By cloning the first travelling-wave subarray and mirror it, the third travelling-wave subarray may be created, thereby achieving a symmetrical FOV.

In an eighth possible implementation of the analog beam-steerable phased-array antenna according to the seventh possible implementation of the first aspect, the third phase offset between each pair of neighbouring antenna elements is smaller than 360 degrees for frequencies of intended operation of the third travelling-wave subarray.

In a ninth possible implementation of the analog beam-steerable phased-array antenna according to the seventh possible implementation of the first aspect, the third phase offset between each pair of neighbouring antenna elements is greater than 360 degrees for frequencies of intended operation of the third travelling-wave subarray.

In a tenth possible implementation of the analog beam-steerable phased-array antenna according to the seventh, the eighth, or the ninth possible implementation of the first aspect, the analog beam-steerable phased-array antenna comprises a phase shifter arranged at a second end of the third travelling-wave subarray. Further, the analog beam- steerable phased-array antenna comprises a second switch configured to alter feed between either the phase shifter arranged at the second end of the second travelling-wave subarray, and the fourth termination load, arranged at the second end of the second travelling-wave subarray. The analog beam-steerable phased-array antenna furthermore comprises a third switch configured to alter feed between either a fourth phase shifter arranged at the first end of the second travelling-wave subarray, and the second termination load, arranged at the first end of the second travelling-wave subarray.

Thereby, further implementation details are described in order to improve the beam forming.

In an eleventh possible implementation of the analog beam-steerable phased-array antenna according to the seventh, the eighth, the ninth, or the tenth possible implementation of the first aspect, at least one of the second termination load or the fourth termination load comprises a coupler-based phase shifter.

_ _ _ _

**Tasks to complete:**
A - In the phased-array antenna passage, what does the eleventh implementation say at least one of the second or fourth termination load comprises?
B - Recast the paragraph of the phased-array antenna passage that begins "In a tenth possible implementation" as a bulleted list that keeps its main facts.
C - Write out the part of the phased-array antenna passage between "Thereby, further implementation" and "coupler-based phase shifter.", inclusive, word for word.
The lines have nothing to do with the phased-array antenna passage.

_ _ _ _

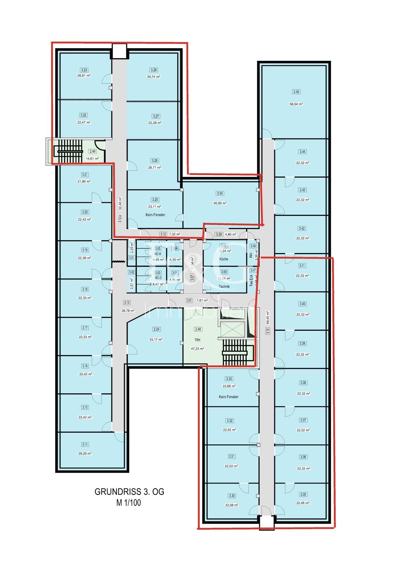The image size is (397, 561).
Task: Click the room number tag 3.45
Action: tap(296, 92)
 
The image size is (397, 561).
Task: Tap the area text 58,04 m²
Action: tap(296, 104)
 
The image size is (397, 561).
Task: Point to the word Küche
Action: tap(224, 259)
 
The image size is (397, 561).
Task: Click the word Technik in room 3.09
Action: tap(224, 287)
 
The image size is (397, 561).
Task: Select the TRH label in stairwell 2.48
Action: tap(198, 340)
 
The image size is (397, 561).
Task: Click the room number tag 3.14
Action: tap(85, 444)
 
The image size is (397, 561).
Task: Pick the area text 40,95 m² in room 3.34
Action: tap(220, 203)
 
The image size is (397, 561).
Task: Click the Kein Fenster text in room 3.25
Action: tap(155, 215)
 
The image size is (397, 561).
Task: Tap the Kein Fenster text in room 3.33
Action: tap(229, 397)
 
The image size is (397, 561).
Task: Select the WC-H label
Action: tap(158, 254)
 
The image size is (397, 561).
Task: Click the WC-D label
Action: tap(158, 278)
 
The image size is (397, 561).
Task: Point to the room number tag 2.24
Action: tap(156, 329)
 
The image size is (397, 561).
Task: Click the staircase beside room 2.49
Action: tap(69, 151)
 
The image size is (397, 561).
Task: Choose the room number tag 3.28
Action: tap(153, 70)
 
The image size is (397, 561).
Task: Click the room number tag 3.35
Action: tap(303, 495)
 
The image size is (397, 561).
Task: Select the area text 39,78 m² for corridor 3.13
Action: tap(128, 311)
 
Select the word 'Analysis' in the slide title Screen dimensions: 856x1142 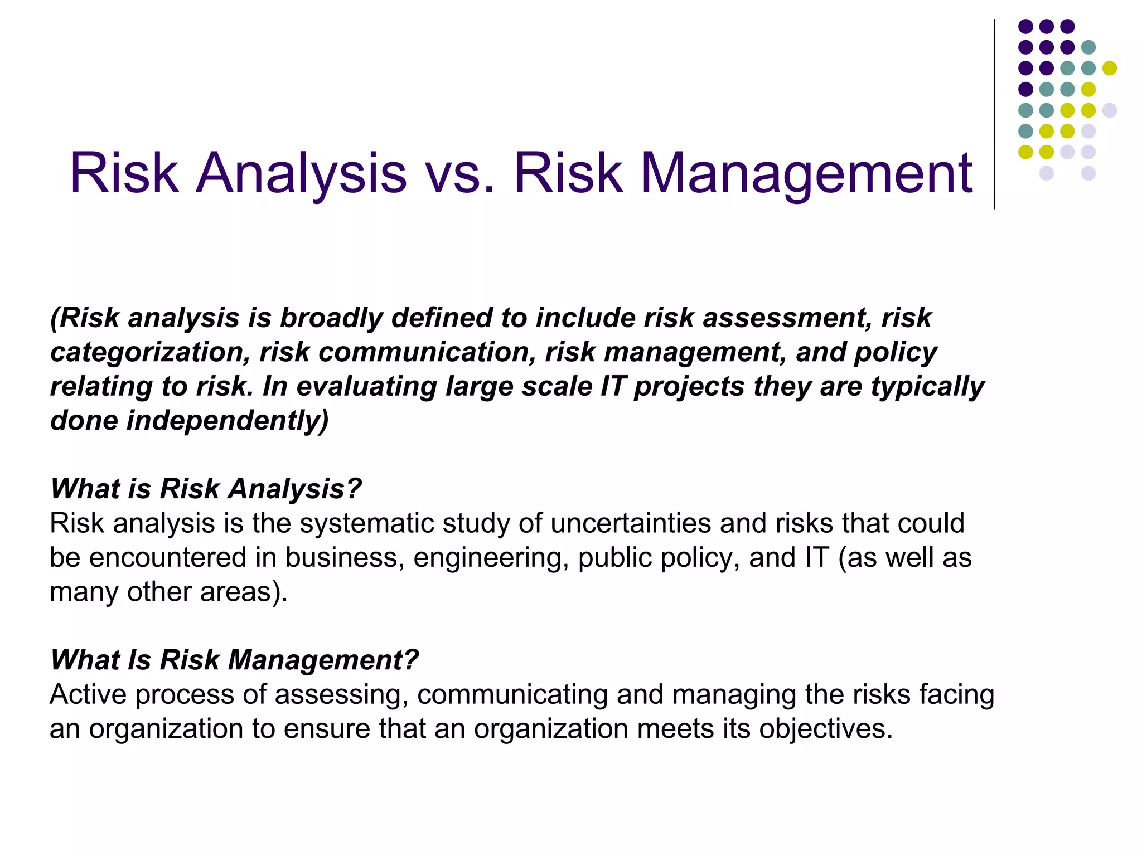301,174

_ _ _ _

**Solutions to the tasks:**
A - A coupler-based phase shifter.

B -
- It applies to the seventh, eighth, or ninth possible implementation of the first aspect.
- A phase shifter is arranged at a second end of the third traveling-wave subarray.
- A second switch alters feed between the phase shifter at the second end of the second traveling-wave subarray and the fourth termination load at that same end.
- A third switch alters feed between a fourth phase shifter at the first end of the second traveling-wave subarray and the second termination load at that same end.

C -
Thereby, further implementation details are described in order to improve the beam forming.

In an eleventh possible implementation of the analog beam-steerable phased-array antenna according to the seventh, the eighth, the ninth, or the tenth possible implementation of the first aspect, at least one of the second termination load or the fourth termination load comprises a coupler-based phase shifter.